Yes, but everything has bugs.

http://nanog.org/meetings/nanog44/presentations/Monday/Gill_...

dfj225 · on May 14, 2009

Sure, but even if something is faulty I would guess that they have a way to test these updates on only a small portion of their network/traffic (at least much smaller than the 14% they said was affected).

matthavener · on May 14, 2009

sounds like a lot of money could be made by allowing an engineer to "undo" a routing update

gaius · on May 14, 2009

The thing is that routes aren't (usually) hard-coded anywhere: they're computed by each individual device, and while requests to perform the computation can be triggered upstream, there's nowhere that has a "one true" view of the network.

You could theoretically say "at time T1, everyone save your current tables" and then sometime later (when you were confident it had propagated everywhere) say "at time T2, revert back to your tables as of T1" but you'd have to assume that no devices had joined or left in the intervening time; in practice the only way back is to trigger a new computation and return to an approximation of the earlier state.

brk · on May 14, 2009

Yes, but this is really like trying to "undo" something that you have spoken.

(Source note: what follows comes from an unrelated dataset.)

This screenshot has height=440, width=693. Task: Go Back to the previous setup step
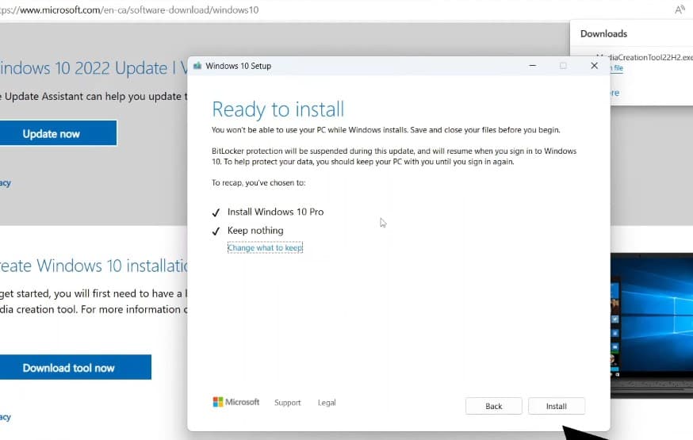pos(493,406)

When you make a routing update, it takes place immediately (generally). You can only undo it by making another update (presuming of course that your first update didn't impair your ability to get more data through...).

There are tools, like WANDL, that allow you to model your network and see what various changes or outages will look like in "real life". Of course, these simulations take time to setup and run. And, I've made simple routing updates before. I KNOW that this will work and I don't need to model it...

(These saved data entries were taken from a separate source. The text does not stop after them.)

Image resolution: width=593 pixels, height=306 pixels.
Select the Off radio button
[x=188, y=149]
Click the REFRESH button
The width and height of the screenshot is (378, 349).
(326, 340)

phatboyslim · on May 14, 2009

Likely hypothesis -- three thousand third party application developers who use google web services just got phone calls regarding application speed issues.

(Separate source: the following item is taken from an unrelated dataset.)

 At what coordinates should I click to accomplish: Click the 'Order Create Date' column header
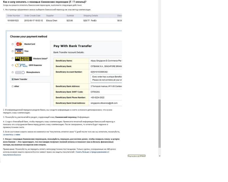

jasonkester · on May 14, 2009

Ah, but that's also the nice thing about relying on somebody else's API: When it breaks, it's not your job to fix it.

Back in the dot-com days of '99, I built and maintained an app that was pretty much identical to what Google Maps released 5 years later (yeah, with tiles and javascript dragging & all that). The downside is that the backend was pulling from this crap GIS system that was always overloaded.

So it would bog down under load. And it was my problem. And it hurt.

So 10 years later, I run a little site built on the Google Maps API. Today it bogged down under load. And it was sunny out so I went out rock climbing because a whole team of smart people were scrambling to fix it for me and it wasn't my problem.

Sometimes "not my problem" can be pretty nice.

TallGuyShort · on May 14, 2009

Not only that, I'm almost certain the google engineers would do a better job than I would! Faster, too...

yan · on May 15, 2009

You climb? Where at?

I always wanted to pitch the idea of having a YC meetup at a climbing gym.

jasonkester · on May 15, 2009

Kinda everywhere. I travel most of the year, following the sunshine to spots with good climbing, surfing and wifi. I'm in the Lake District (Northwest Engand) at the moment.

I seem to find myself in the 'states for about 3-6 months most years, usually in LA. If there were a hacker crag session when I was in town, I'd be there.

yan · on May 15, 2009

I'm a climber who loves surfing and hacking. Looking for hires? haha.

A climbing meetup is something I've been planning. I will probably ping the local (nyc) folks to see if they're interested.